## Tasks and exercises
A. In the forum thread on preparing pregnant does for kidding, how long before kidding does firelight27 advise giving the does CD/T shots?
B. Carry on the forum thread on preparing pregnant does for kidding, picking up right after its final sentence.

## Text
# Getting Closer and need help, please?



## NubianLover (Sep 19, 2010)

Well, first off I haven't been online as my Grandpa had been very sick for over a month. He passed away last Friday. I miss him terribly, but know he is in a better place pain free now.

Now that I finally am able to get online I have a few questions as my girls are getting closer. The last time I posted my one doe had the runs and seemed to have the chills. Well after a few days it did not get any better and vet came out while I was not home. He gave her some meds (I can look it up if needed) and said she would be fine. I asked him to do a fecal (he said he did, but said it would take a while to get results as he had to order some solution... he also said to "just got ahead and use the safeguard since we wormed with the ivermectin when I got them.") Now, I still have not heard back, but I would like to get them wormed. And I know I need to find a different vet. In the mean time is there a place I can send a fecal so I know exactly what to use? I really need to get it done (is it possible to use both the safeguard and ivermectin and what would rotation be like?)

I also asked the vet about shots/what I need to do before my does kid. They are at 3 months and starting to develop udders. I asked about any shots they may need and the response I got was "oh they got them when you purchased them so they don't need them now." I am also worried as this vet does not work at night or on the weekends. I am hoping to find a vet soon, but in the mean time what should I do as far as worming and shots?

Anything else I need to prepare/be prepared for?
Thanks.


----------



## firelight27 (Apr 25, 2009)

I would definitely give your does shots CD/T (C & D and Tetanus) 4 weeks before kidding so that there is a transfer to the kids. You can get CD/T at feed stores that carry shots, it should all be together in one bottle.

I would get some BoSe shots from your vet (selenium/vit E) if your soil is deficient (does anyone know if Nebrasks tends to be deficient?) and give the dam some at about the same time you give her the CD/T. Be careful dosing correctly because an overdose of BoSe can be fatal. I would also give a BoSe shot to newborns and again at one month of age (ask your vet for dosage.)

You can worm your pregnant does safely with Safeguard, and I would because it is supposed to kill tapeworms, which Ivermectin will not. I have heard a lot of people say that Safeguard is ineffective due to resistance in worms but it depends on what area you are in. It seems to work well in my area. You can go ahead and worm them again the day after they kid to catch any stragglers.


----------



## toth boer goats (Jul 20, 2008)

I am so sorry to hear about your Grandpa ...  :hug: 


I would call the vet back....and find out ...sometimes they get to busy and forget....so call them.... That isn't right they have not let you know.... it would be good to know if they do or don't have worms....

What did the vet give her?

Any vet should be able to do a fecal for you.... 

I agree that safeguard is unknown if it will work in your area...as for us it does not ....  

Not sure if it is safe to give together ... :scratch: 

No matter what you give... if they do have the worms.. I would deworm in 7 to 10 days after the initial dose to get the hatching eggs...
It is better to know for sure if and what kind of worms they have.... it isn't good to treat if they do not have them.... Did you have them do a cocci test as well..? 

1 month prior to kidding give CD&T as already mentioned.... it helps to protect the kids after birth for a short period of time.... :wink: 

If you are not sure on shots...I would give it to them.. as if they never had..... if you don't know the breeder and not sure....if it was done...

## Material supplied
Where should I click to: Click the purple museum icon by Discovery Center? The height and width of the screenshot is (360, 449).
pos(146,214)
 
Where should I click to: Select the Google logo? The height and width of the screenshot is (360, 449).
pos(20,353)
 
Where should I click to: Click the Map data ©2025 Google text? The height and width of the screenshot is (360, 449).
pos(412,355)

==

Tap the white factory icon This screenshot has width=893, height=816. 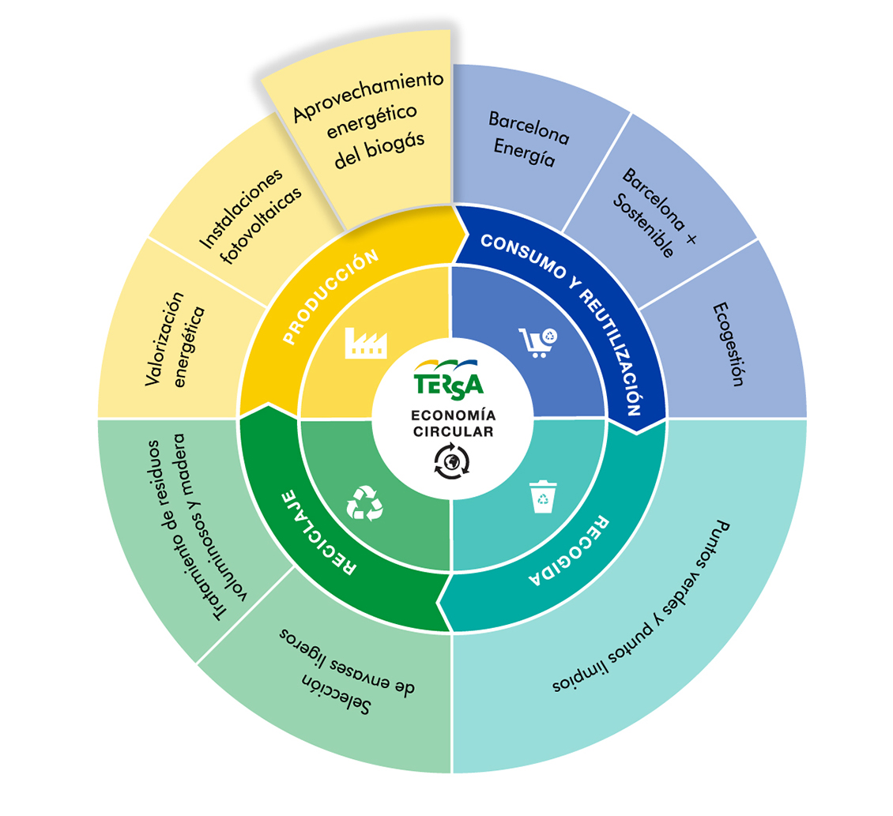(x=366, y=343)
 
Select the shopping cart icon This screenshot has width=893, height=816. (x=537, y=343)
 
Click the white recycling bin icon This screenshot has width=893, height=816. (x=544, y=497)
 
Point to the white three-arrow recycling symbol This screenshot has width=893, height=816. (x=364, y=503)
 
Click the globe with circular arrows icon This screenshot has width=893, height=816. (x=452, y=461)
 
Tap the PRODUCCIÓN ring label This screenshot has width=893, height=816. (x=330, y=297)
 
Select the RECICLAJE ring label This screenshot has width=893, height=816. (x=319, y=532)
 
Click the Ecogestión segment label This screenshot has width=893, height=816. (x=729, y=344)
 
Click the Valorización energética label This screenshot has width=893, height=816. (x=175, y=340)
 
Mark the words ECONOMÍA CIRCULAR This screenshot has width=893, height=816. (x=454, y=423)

--

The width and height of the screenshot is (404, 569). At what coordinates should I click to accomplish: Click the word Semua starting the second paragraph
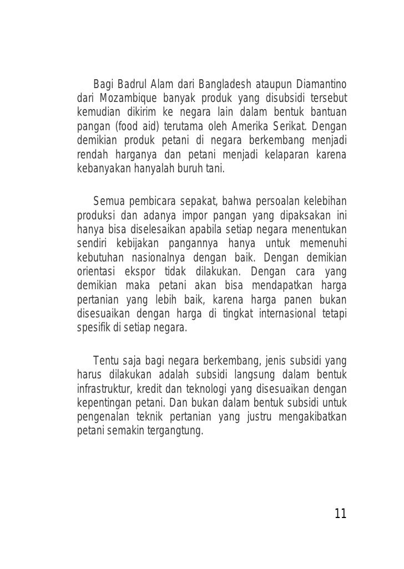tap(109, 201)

## Answers for this exercise
A. Four weeks before kidding.

B.
Are you sure... there isn't a vet on call....? Find out...you would call your vets office and there may be ...an answering service... that can get a hold of your vet....in case of an emergency.... after hours or on weekends.. :hug:


----------



## 7thundersranch (Dec 20, 2010)

Is your doe losing any weight or hair?


----------



## NubianLover (Sep 19, 2010)

Well here is the thing with the vets. The clinic used to be one (livestock and small animals.) They then decided they only wanted to treat small animals so the one vet went out on his own and is now "mobile." When he came out, I wasn't here. As for during nights/weekends the mobile vet turns off his cell and won't answer and the small clinic won't take livestock calls.
He claims to have done a fecal. I ran into him at my work and his exact words were that I should just go ahead with safeguard even though the test was not complete yet. I think I will, but I also want to use Ivermectin if he doesn't have an answer for me. Is there a way to rotate to use both of them?
Also, the small animal clinic does not want to do livestock fecals for me. :GAAH: So as of right now I may have found a vet, but they are about an hour away. So frusterating!
As for what he gave my doe, I lost the voicemail he left me. All I remember was that it started with an "S." It seemed to have cleared up her runs.
On shots, is it ok to give all my goats their shots? Or do I need to wait until spring for the others? How do I give a shot? I bought the CD&T but have never given a shot myself.


----------



## liz (Oct 5, 2007)

Is it possible that the vet gave her Spectam Scourhalt? It is labeled for piglets but does work well with goats.
As far as the CD/T.... bred does should get 2cc under the skin 4 weeks before their due date to ensure antibodies are present in the colostrum, I do mine over the shoulder, others do them in the skin of the armpit area, it's easier for me to do them over the shoulder. Safeguard is resistant in many areas, parasites have become immune to it. Ivermectin still works here so I'm assuming it's good there too. I worm according to my own fecal results but if you feel your goats are wormy, giving them either ivermectin injectible orally every 7-10 days for 3 doses or when needed I use the horse paste every 10 days for 3 doses. 
As far as giving them all the CD/T at the same time, it will work out if your does are all due around the same time....I have 9 goats, I split them up and do 2 does due within a week of each other with my 3 unbred does on one day and the 3rd doe due a week later with my 3 boys on one day the following week.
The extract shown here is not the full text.